What makes the circadian clock tick: genes that keep time?

Intense activity in the field of circadian rhythms has led in recent years to a basic understanding of how an endogenous clock is generated. Oscillating products of the period (per) and timeless (tim) genes, which feed back to regulate their own synthesis, and transcription factors, which activate these genes, combine to generate a molecular loop that apparently drives behavioral and physiological rhythms. The best-characterized component of this system is the per gene, with considerable effort directed towards identifying the mechanisms that regulate cyclic expression of RNA and protein.
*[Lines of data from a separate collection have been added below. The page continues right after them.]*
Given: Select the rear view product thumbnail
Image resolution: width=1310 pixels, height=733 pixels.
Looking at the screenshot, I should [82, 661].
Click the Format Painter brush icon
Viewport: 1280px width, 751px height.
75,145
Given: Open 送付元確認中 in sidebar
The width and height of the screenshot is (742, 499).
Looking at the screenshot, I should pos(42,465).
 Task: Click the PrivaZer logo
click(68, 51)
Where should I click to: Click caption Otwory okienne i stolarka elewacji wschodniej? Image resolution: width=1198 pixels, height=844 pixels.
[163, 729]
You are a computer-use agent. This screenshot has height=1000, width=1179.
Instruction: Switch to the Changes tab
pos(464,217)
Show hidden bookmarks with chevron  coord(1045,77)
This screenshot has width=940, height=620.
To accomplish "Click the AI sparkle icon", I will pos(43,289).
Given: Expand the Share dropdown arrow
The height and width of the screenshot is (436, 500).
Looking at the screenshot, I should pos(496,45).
Since the cycling of PER protein is controlled largely by post-transcriptional mechanisms, the relative importance of RNA versus protein cycling has been addressed in several studies that are discussed in this chapter. However, it now is clear that regulation of per cannot be dissociated from that of tim, since they are co-dependent components. The overt behavioral phenotype likely depends upon the effect that any perturbation has on both components, rather than on either alone. Major features of the feedback loop appear to be conserved, from fruit flies to mammals. One difference between the two systems is the manner in which the "molecular clock" responds to light. In flies, levels of TIM protein are reduced in response to light, while in mammals, per RNA is induced. The pathway that conducts light to the clock is poorly understood but there is increasing evidence in support of a dedicated pathway for circadian photoreception, as opposed to the sole use of the visual transduction system.